- [Passage shown]:
┌──

Akash Gupta[1] Animesh Bordoloi[2]


Commercial parties opt for Emergency Arbitration (‘EA’) to receive a quicker interim measure. Leading arbitration centre’s statistics showcases that parties from different jurisdiction have exercised EA option to seek interim measure.[3] Generally, the emergency award is rendered within 10 days from the date of the application of EA.[4] As the Foreign Direct Investment is increasing in India,[5] there exist a high probability that the foreign companies will be willing to exercise EA while contracting with the Indian parties.

The Arbitration and Conciliation Act, 1996 (‘the Act’) does not provide for Emergency Arbitrator under Section 2(d) of the Act. Under Section 9 of the act, the courts may grant interim measurers in a domestic as well as foreign seated arbitration. The parties may also choose a pathway of Section 17(2) to enforce the emergency award.

To resolve this issue of recognition of EA in India, the 246th Law Commission Report suggested the inclusion of an ‘emergency arbitrator’ in the definition of ‘tribunal’.[6] However, this recommendation was not incorporated under the 2015 Amendments. In 2017, the High-Level Committee to Review the Institutionalization of Arbitration Mechanism in India reiterated the amendment under Section 2(d) to recognise emergency arbitration in India.[7] This Committee also suggested inclusion of the term ‘emergency award’ in the definition of ‘arbitral award’ under Section 2(c).

Judicial Trend

In absence of the legislation backing for EA in India, it is important to note the way judiciary deals with this issue of enforcement. The first case addressing emergency arbitration is HSBC PI Holdings (Mauritius) Limited v. Avitel Post Studioz Limited and Ors. (HSBC).[8]

The Division Bench of the Bombay High Court upheld the judgment by the Single Bench where the court granted interim relief under Section 9 in line with the SIAC emergency award. However, there was a modification in terms of the amount of minimum balance to be maintained, i.e, USD 60 million to USD 30 million. Notably, the Division Bench decision was challenged in the Supreme Court, however, the issue of enforcement of the emergency award was not raised during the challenge. This was a missed opportunity for laying down the jurisprudence about emergency arbitration in India.

The second case concerning the enforcement of Emergency Arbitrationis Raffles Design International India Private Limited & Ors. v. Educomp Professional Education Limited & Ors.[9] The Delhi Court held that the emergency award cannot be enforced under the Act. The parties are required to file a suit for the enforcement of the emergency award.[10] Besides, the court observed: “Needless to state that the question whether the interim orders should be granted under section 9 of the Act or not would have to be considered by the Courts independent of the orders passed by the arbitral tribunal”.[11]

In the third case involving emergency arbitration, Ashwani Minda & Anr vs U-Shin Ltd & Anr,[12] the Delhi High Court held that the Applicants cannot “take a second bite at the cherry” by seeking the same interim relief which was rejected by the emergency arbitrator.[13]

Besides these cases, there is an ongoing dispute between Amazon.Com NV Investment Holdings LLC and Future Retail Limited which is pending in the Delhi High Court.

└──

- [Excerpted records]:
┌──

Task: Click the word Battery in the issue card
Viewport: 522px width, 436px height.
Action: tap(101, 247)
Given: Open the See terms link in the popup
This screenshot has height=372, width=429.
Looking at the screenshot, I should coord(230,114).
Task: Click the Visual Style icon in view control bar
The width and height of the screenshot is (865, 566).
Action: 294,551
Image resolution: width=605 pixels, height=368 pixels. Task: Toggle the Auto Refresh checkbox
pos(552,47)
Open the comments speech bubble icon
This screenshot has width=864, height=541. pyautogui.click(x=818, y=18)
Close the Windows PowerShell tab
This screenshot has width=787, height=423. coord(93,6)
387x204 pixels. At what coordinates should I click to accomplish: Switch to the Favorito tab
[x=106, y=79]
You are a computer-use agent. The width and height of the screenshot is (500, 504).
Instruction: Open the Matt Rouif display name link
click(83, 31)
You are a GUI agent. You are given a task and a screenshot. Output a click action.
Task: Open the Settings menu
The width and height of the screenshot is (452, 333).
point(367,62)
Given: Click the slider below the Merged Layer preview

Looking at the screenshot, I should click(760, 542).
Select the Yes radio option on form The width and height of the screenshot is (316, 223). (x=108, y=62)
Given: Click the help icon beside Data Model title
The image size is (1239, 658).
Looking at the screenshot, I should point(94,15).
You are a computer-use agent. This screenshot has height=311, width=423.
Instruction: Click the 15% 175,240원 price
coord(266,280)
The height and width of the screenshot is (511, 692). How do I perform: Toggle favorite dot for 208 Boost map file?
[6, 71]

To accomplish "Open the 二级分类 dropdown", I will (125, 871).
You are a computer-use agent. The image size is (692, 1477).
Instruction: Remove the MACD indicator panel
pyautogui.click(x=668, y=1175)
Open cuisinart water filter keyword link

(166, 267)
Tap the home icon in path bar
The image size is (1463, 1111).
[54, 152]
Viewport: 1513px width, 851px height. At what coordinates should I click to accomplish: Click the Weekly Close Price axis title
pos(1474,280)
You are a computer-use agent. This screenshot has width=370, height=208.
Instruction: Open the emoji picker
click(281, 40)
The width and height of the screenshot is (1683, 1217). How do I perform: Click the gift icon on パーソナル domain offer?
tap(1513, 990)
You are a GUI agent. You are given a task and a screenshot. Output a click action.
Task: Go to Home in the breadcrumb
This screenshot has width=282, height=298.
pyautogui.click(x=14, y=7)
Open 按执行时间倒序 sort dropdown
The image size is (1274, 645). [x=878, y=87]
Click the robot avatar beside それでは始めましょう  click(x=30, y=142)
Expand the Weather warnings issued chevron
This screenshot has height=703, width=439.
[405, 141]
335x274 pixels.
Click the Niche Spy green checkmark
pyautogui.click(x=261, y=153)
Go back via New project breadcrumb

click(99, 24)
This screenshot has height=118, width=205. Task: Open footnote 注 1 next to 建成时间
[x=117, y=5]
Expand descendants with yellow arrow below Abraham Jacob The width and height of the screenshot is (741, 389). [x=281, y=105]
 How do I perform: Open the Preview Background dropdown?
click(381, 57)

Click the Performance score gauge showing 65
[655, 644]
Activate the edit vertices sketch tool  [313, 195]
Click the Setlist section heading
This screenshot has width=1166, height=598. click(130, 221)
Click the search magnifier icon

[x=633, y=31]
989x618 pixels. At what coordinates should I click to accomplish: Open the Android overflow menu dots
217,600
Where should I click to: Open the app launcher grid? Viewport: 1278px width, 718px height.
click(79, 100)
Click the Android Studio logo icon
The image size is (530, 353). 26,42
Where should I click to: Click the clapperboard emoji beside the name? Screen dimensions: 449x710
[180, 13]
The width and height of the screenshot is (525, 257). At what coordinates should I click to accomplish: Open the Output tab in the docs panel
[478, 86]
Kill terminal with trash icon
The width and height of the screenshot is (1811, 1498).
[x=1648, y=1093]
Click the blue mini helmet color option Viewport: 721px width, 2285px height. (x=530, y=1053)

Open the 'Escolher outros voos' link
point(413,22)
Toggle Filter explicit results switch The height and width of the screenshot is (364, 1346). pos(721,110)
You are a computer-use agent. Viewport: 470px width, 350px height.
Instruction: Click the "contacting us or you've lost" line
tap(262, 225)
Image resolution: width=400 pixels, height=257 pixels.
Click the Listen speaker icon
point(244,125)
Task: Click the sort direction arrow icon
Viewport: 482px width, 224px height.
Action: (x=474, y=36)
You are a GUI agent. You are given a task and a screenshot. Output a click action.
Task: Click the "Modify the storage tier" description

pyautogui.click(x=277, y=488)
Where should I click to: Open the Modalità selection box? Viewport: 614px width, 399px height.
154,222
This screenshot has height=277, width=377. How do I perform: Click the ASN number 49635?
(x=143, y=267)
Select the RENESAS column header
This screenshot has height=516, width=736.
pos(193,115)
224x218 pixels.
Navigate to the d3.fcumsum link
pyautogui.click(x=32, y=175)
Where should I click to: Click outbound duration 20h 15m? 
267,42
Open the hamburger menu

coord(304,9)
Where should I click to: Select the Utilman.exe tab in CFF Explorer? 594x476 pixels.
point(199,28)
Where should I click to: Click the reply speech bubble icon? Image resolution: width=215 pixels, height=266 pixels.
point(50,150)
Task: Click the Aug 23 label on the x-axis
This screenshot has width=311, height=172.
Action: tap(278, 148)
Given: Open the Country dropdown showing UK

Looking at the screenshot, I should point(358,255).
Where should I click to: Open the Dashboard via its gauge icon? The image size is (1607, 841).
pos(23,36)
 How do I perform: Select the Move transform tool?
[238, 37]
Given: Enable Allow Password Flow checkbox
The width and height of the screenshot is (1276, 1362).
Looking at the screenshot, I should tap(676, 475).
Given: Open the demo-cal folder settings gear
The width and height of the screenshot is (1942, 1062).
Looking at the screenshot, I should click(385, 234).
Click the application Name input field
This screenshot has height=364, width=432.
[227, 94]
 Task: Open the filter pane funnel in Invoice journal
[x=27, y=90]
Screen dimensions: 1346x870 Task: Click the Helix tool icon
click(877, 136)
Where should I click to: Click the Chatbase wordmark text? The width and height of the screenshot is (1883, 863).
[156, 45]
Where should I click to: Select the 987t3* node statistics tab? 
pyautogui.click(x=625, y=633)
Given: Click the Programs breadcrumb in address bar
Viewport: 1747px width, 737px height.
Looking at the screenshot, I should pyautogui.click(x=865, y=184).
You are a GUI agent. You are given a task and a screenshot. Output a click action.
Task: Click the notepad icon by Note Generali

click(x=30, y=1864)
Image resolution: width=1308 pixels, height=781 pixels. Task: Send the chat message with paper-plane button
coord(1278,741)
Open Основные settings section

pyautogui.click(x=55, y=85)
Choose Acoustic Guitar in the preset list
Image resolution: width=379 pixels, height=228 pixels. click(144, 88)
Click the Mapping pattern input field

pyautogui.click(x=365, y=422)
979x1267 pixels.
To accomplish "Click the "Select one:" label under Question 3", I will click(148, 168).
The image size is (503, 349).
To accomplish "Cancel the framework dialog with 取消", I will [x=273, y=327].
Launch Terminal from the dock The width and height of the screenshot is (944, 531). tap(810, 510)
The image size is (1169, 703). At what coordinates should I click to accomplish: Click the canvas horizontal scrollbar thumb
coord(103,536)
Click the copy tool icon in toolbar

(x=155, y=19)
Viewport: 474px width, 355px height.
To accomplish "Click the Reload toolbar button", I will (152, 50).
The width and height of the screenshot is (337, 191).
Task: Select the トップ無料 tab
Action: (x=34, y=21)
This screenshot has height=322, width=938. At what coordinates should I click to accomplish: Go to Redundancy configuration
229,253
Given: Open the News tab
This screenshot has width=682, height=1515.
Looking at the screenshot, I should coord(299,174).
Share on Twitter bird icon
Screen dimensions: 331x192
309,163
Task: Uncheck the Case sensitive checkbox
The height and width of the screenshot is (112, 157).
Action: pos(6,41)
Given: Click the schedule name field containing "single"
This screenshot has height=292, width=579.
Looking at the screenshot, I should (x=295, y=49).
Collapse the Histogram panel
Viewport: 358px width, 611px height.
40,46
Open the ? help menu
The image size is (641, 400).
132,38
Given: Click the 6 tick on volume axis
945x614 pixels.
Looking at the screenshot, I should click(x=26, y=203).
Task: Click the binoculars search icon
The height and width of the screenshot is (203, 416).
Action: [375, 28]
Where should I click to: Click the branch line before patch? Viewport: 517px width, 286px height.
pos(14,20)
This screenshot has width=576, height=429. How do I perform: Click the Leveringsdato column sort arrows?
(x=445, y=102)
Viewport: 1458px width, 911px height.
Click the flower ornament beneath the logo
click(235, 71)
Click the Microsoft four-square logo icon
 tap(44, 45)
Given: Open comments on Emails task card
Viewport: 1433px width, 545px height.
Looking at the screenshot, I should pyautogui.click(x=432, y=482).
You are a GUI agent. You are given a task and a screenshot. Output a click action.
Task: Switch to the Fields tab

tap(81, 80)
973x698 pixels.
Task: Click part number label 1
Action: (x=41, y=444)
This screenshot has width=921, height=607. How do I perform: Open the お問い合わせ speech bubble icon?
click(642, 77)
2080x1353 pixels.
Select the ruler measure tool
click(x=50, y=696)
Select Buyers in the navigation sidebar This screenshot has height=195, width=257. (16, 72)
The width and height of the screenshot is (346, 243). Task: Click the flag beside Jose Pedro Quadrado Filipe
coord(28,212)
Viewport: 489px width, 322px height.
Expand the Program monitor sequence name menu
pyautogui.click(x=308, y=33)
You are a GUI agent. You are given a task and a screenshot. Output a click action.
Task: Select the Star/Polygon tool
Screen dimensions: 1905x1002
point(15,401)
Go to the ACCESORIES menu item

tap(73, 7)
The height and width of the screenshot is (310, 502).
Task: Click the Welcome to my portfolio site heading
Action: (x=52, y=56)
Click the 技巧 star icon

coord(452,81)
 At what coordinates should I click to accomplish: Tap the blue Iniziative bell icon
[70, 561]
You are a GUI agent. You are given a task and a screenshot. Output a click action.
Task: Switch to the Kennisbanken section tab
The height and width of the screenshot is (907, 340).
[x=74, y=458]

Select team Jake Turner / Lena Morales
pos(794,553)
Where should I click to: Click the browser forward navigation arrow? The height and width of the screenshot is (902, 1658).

└──

- [Goal]: Reproduce everything in the passage on emergency arbitration from "Besides these cases, there" down to "Delhi High Court.". The material has nothing to do with the passage on emergency arbitration.

- [Solution below]:
Besides these cases, there is an ongoing dispute between Amazon.Com NV Investment Holdings LLC and Future Retail Limited which is pending in the Delhi High Court.